======== Estratto fornito ========

Corriere 15.5.16
Virzì: bisogna aver paura di chi teme la follia
di Stefania Ulivi
Cannes
«Drôle», «émouvante», «un gran bazar de vie», «lumineux». Un po’ si
schernisce Paolo Virzì, ma non nasconde la felicità di scoprire che La
pazza gioia , a Cannes, ha un effetto contagioso. Accoglienza calorosa
di stampa e pubblico della Quinzaine des réalisateurs. Entusiasti i
commenti. Altissimo l’interesse internazionale che circonda il film:
uscirà in Francia l’8 giugno (da noi in 400 sale martedì prossimo), è
già stato venduto in 18 Paesi.
La straniata coppia di «donne
sbagliate» — la Beatrice di Valeria Bruni Tedeschi che qui gioca in casa
(anche in gara con Ma Loute di Dumont) e la Donatella di Micaela
Ramazzotti — ha davvero colpito al cuore. «Le attrici sono talmente
meravigliose che non si sa decidere se curare o lasciar vivere con il
loro male queste due matte in cui la follia funziona così bene», scrive
Le Monde . «Equilibrio tra humour e realismo, una delle poche recenti
commedie italiane con serie possibilità di successo internazionale»,
Variety .

========

* **Consegna assegnata A**: Riscrivi in forma di elenco puntato il paragrafo dell'articolo su Virzì a Cannes che inizia con «Drôle», «émouvante», mantenendone i fatti principali.
* **Consegna assegnata B**: Ricopia fedelmente il passo dell'articolo su Virzì a Cannes da "Corriere 15.5.16" a "in 18 Paesi.".

======== Dati forniti ========

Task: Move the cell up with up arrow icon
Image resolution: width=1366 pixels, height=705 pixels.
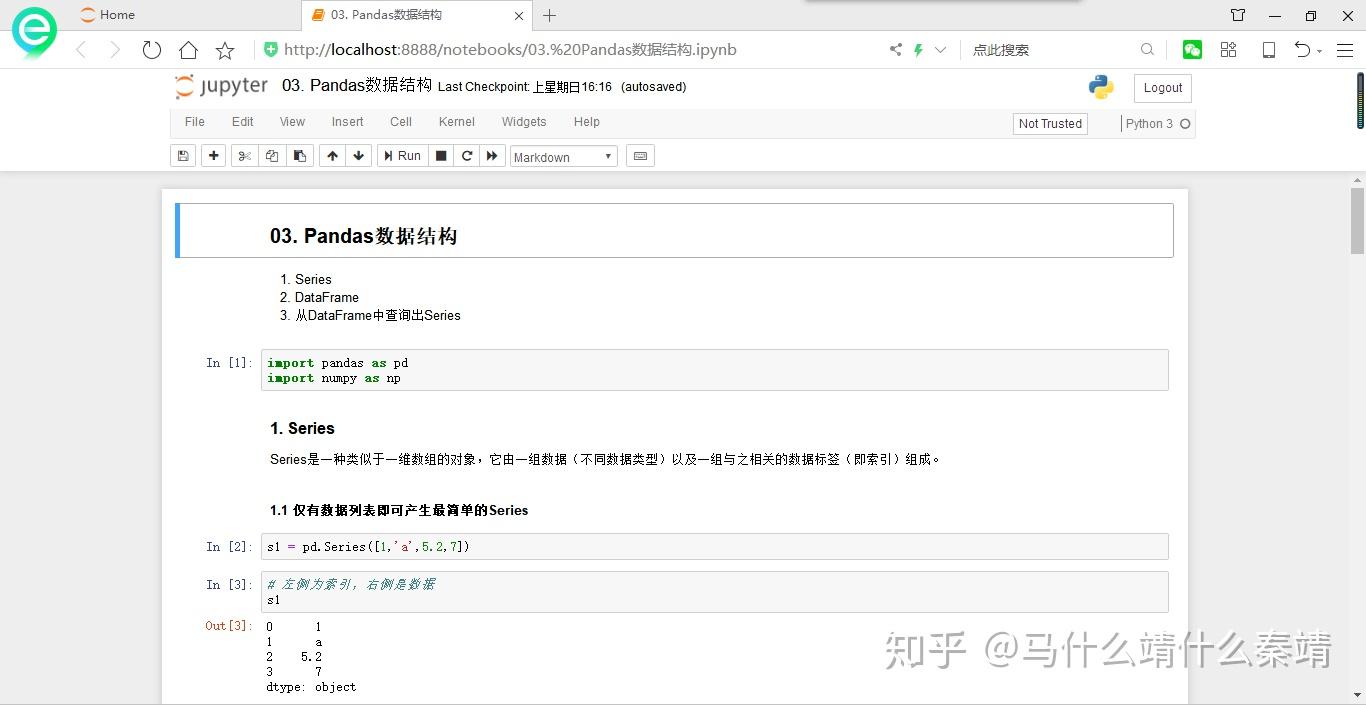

========

* **Risposta completa A**:
- Paolo Virzì si schernisce un po', ma è felice dell'effetto contagioso che La pazza gioia ha a Cannes.
- Stampa e pubblico della Quinzaine des réalisateurs hanno accolto il film calorosamente, con commenti entusiasti.
- L'interesse internazionale è altissimo: il film uscirà in Francia l'8 giugno e da noi in 400 sale martedì prossimo.
- È già stato venduto in 18 Paesi.

* **Risposta completa B**:
Corriere 15.5.16
Virzì: bisogna aver paura di chi teme la follia
di Stefania Ulivi
Cannes
«Drôle», «émouvante», «un gran bazar de vie», «lumineux». Un po’ si
schernisce Paolo Virzì, ma non nasconde la felicità di scoprire che La
pazza gioia , a Cannes, ha un effetto contagioso. Accoglienza calorosa
di stampa e pubblico della Quinzaine des réalisateurs. Entusiasti i
commenti. Altissimo l’interesse internazionale che circonda il film:
uscirà in Francia l’8 giugno (da noi in 400 sale martedì prossimo), è
già stato venduto in 18 Paesi.